North Yorkshire Police have seized two machetes, three samurai swords, two knuckledusters and a pistol in a drugs crackdown.
The force took part a national week of action between Monday 9 and Sunday 15 October to target county lines drug dealing.
It has seen 26 arrests and the seizure of £70,000 in cash, suspected drugs, weapons and mobile phones.
In York, officers executed a warrant at an address in York city centre and recovered a quantity of what is suspected to be a class-C drug and a Samurai sword.
A 55-year-old man was arrested on suspicion of possession with intent to supply a class-C drugs, and possession of an offensive weapon.
He was released without charge in relation to the weapon, but remains under investigation for drug offences.
In a separate operation, officers entered a York hotel and arrested two men in their 20s on suspicion of being concerned in the supply of a class-A drug.
One of the men, aged 22, was charged with six offences relating to the possession and supply of cocaine and heroin. He appeared at York Magistrates’ Court on 7 October and was sent for trial at a later date.
The other man was released on conditional bail.
Officers were on routine patrol on Rawdon Avenue in York when they suspected that two men were involved in the supply of drugs.
Two 20-year-old men were arrested on suspicion of being concerned in the supply of a Class-A drug. Both were interviewed and released on conditional bail.
Police in York executed four warrants following information received that the occupants were working together on drug supply.
Officers seized cash, drugs paraphernalia and phones.
A 22-year-old man was arrested on suspicion of possession with intent to supply a Class-B drug. A second man, also 22-years-old was arrested for possession of an offensive weapon, possession of a Class-B drug, being concerned in the supply of a class-B drugs. He was also released on bail.
Protect the young and vulnerable
Detective Chief Inspector Andrew Simpson, who led the week of activity for North Yorkshire Police, said: “Last week’s targeted activity demonstrates how we are working tirelessly to disrupt the supply of illegal drugs and protect the young and vulnerable in our communities who are exploited by them.
“It’s important to stress that this is just one week’s activity, and this type of disruption and safeguarding is taking place in communities across North Yorkshire all year round.

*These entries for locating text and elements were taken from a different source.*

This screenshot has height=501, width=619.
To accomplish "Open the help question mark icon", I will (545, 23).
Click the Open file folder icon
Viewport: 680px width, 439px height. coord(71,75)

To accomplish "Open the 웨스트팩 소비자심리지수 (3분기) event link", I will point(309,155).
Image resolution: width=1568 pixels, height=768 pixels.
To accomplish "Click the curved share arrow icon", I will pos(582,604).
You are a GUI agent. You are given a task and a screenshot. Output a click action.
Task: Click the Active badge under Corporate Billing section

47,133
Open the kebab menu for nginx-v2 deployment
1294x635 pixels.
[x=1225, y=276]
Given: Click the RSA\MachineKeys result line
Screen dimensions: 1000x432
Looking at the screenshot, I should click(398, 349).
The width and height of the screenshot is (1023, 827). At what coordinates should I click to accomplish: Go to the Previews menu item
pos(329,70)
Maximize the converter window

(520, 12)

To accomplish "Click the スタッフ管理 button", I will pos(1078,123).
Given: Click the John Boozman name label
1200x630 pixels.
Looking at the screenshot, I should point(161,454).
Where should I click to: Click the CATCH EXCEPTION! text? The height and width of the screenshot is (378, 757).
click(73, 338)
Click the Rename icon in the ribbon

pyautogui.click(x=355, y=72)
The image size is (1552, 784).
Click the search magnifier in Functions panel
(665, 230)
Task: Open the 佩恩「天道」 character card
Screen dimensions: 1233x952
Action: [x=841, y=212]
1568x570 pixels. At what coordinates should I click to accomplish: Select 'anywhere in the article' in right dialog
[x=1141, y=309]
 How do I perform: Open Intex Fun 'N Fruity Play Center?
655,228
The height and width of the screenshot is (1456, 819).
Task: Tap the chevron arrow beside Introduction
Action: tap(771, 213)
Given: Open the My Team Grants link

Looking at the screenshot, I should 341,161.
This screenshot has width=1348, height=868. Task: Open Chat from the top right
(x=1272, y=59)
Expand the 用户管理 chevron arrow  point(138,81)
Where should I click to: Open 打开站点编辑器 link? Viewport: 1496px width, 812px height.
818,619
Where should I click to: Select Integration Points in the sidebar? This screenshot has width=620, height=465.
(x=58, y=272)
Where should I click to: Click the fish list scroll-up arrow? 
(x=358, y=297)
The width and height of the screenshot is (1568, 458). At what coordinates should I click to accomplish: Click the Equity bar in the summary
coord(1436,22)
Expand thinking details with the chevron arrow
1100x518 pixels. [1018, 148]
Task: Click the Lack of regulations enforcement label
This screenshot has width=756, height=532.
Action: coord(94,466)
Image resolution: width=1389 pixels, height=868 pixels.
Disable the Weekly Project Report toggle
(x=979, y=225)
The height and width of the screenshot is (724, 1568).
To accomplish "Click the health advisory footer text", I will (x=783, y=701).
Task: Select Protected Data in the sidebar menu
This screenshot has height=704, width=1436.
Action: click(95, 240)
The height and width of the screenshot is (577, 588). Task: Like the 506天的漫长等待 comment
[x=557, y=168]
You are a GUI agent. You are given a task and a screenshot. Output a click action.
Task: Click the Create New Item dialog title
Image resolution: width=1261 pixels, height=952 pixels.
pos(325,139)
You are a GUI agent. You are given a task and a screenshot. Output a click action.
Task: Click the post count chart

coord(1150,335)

“As a force we are committed to cutting these County Lines and to protecting vulnerable people. But we cannot do this alone, our work with partners is important and we also need the support of the public.
“It’s vital that everyone who cares for or knows young and vulnerable people understands the issue and knows the warning signs.”
Yorkshire author Christina Gabbitas was commissioned by police to write a sequel story ‘Trapped in County Lines’.
She took part in talks alongside neighbourhood policing officers in several schools across the county.
“The story aims to educate children and young people on the dangers of becoming involved with county lines through the power of storytelling,” she said.
“Children and young people can sadly be victims of exploitation from organised crime groups. County Lines is a harsh reality of life, and in my opinion shouldn’t be sugar coated.”
County lines takes its name from the mobile phone lines used by dealers to communicate between towns and advertise drugs for sale. Vulnerable people – including children – are forced to deal drugs and they will often use local properties as a base for their activities; this is often acquired by force and referred to as ‘cuckooing’.
As part of the week of action, proactive safeguarding and welfare checks were conducted at hotels and bed and breakfasts where known vulnerable persons are living. In total officers safeguarded 73 people who are known or suspected as being vulnerable to county lines exploitation.